Paradójicamente, muchos trabajadores del sur del mundo emigran al norte, o intentan contra viento y marea esa aventura prohibida, mientras muchas fábricas del norte emigran al sur. El dinero y la gente se cruzan en el camino: el dinero de los países ricos viaja hacia los países pobres atraído por los jornales de un dólar y las jornadas sin horarios, y los trabajadores de los países pobres viajan, o quisieran viajar, hacia los países ricos, atraídos por las imágenes de felicidad que la publicidad ofrece o la esperanza inventa. El dinero viaja sin fronteras ni problemas; lo reciben besos y flores y sones de trompetas. Los trabajadores que emigran emprenden una odisea que a veces termina en las profundidades del mar Mediterráneo o del mar Caribe.

Si se portan mal...

Los países del sur del mundo están metidos en el concurso universal de la buena conducta, a ver quién ofrece salarios más enanos y más libertad para envenenar el medio ambiente. Los países compiten entre sí, a brazo partido, para seducir a las grandes empresas internacionales.
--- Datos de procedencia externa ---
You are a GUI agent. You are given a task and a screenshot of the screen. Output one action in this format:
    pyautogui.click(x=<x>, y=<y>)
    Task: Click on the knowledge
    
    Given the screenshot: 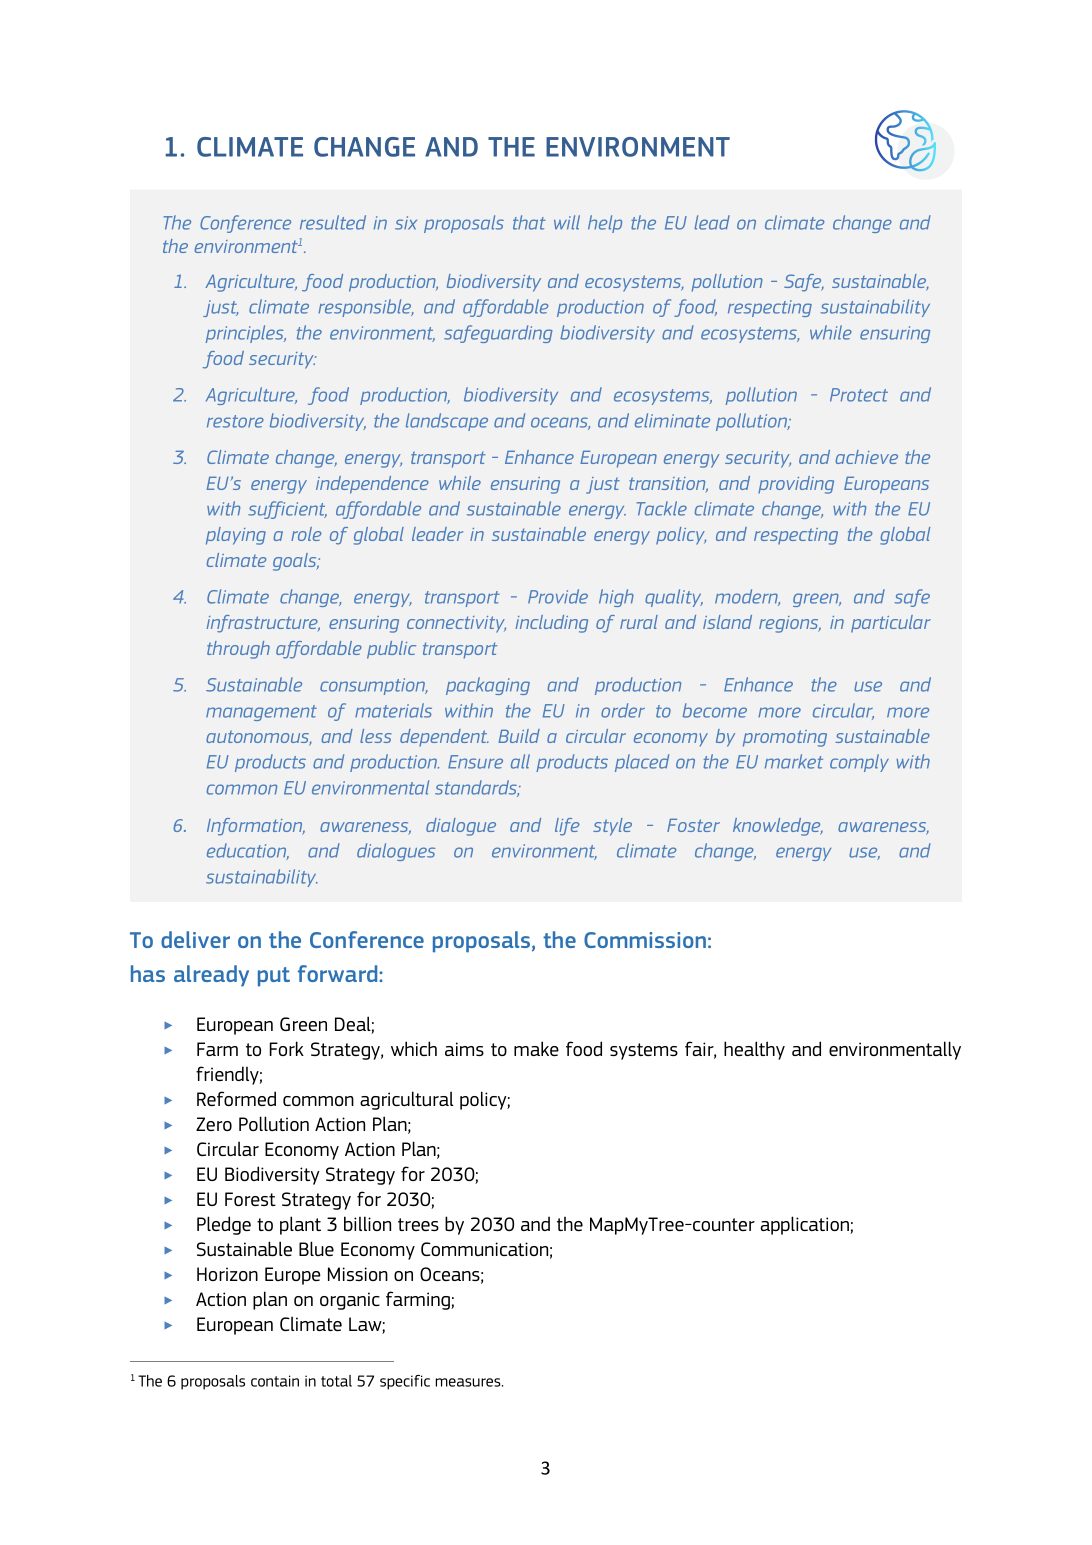 What is the action you would take?
    pyautogui.click(x=778, y=827)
Las mejores condiciones para las empresas son las peores condiciones desde el punto de vista del nivel de salarios, de la seguridad en el trabajo y de la salud de la tierra y de la gente. A lo largo y a lo ancho del mundo, los derechos de los trabajadores se nivelan hacia abajo, no hacia arriba.
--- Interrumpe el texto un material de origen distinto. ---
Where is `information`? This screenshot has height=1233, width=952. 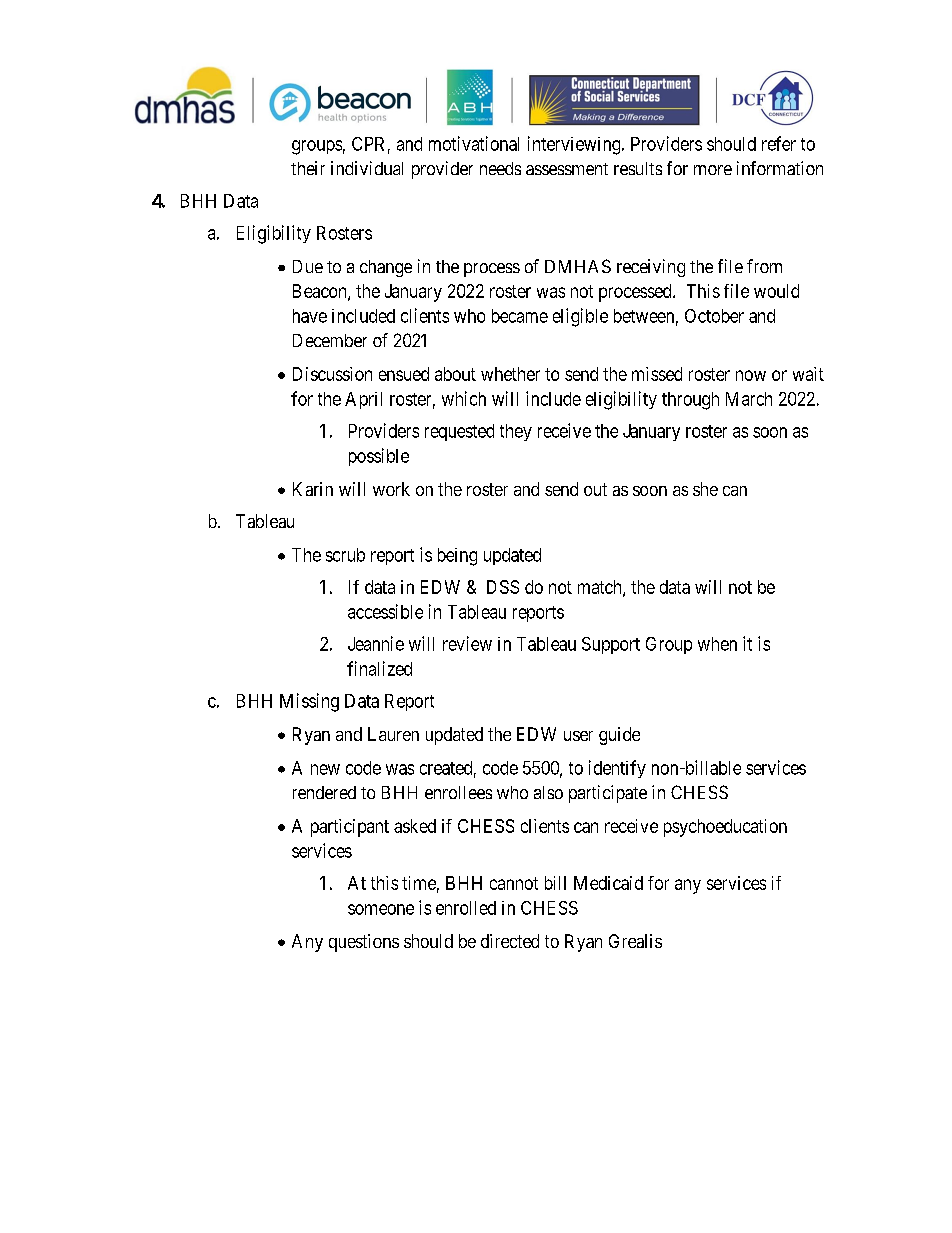
information is located at coordinates (780, 168).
Ya no gobiernan los presidentes, gobierna el miedo: los países tiemblan ante la posibilidad de que el dinero no venga, o que el dinero huya. Si no se portan bien, dicen las empresas, nos vamos a Filipinas, o a Tailandia, o a Indonesia, o a China, o a Marte. Portarse mal significa: aplicar impuestos, aumentar salarios, formar sindicatos, defender la naturaleza o lo que quede de ella.
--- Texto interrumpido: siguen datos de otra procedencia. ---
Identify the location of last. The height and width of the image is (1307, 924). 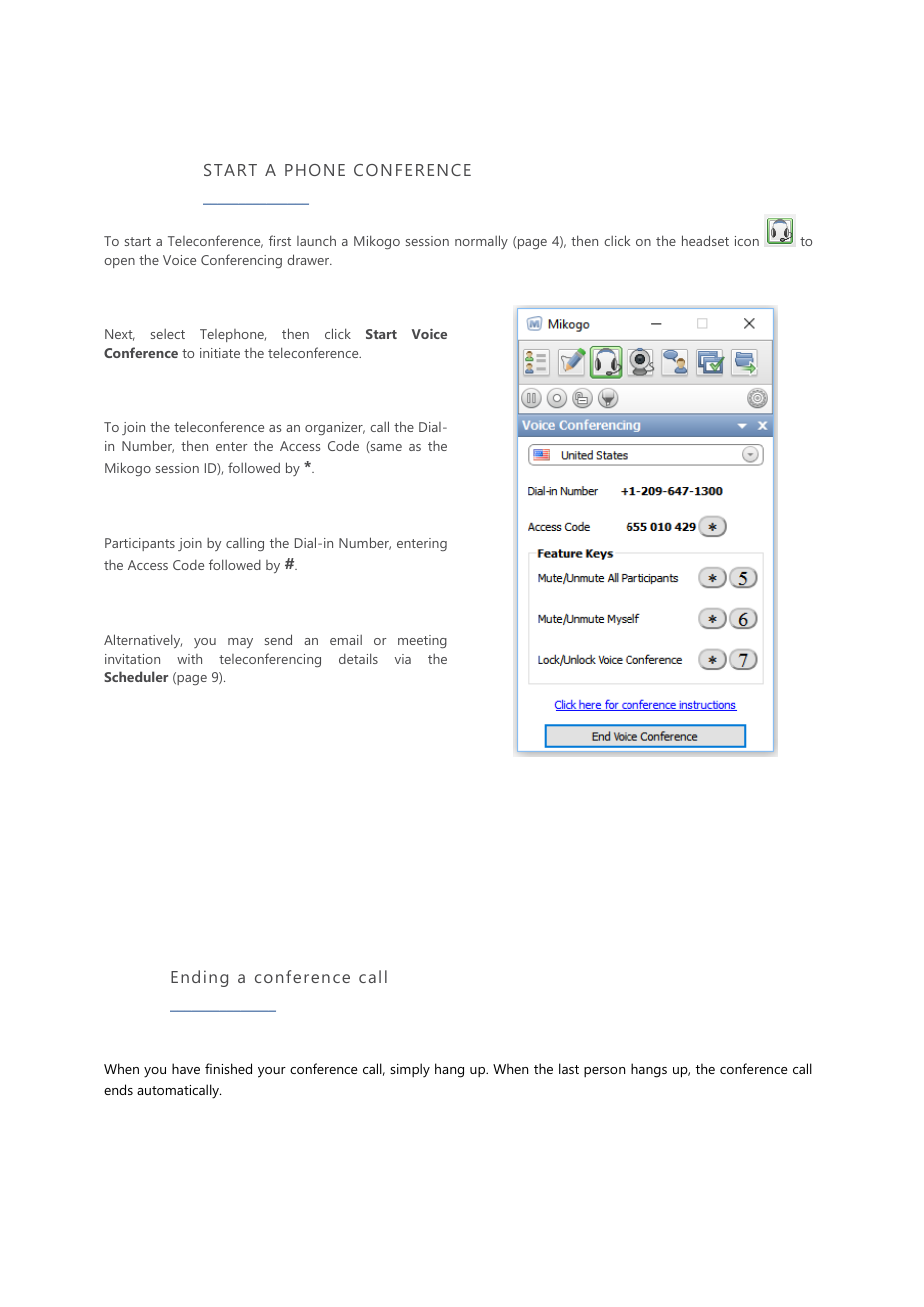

En 1995, la cadena de tiendas GAP vendía en Estados Unidos camisas made in El Salvador. Por cada camisa vendida a veinte dólares, los obreros salvadoreños recibían 18 centavos: menos del uno por ciento. Los obreros, en su mayoría mujeres y niñas, que se deslomaban más de 14 horas por día en el infierno de los talleres, organizaron un sindicato. La empresa contratista echó a 350. Vino la huelga. Hubo palizas de la policía, secuestros, prisiones. A finales del 95, las tiendas GAP anunciaron que se marchaban a Asia.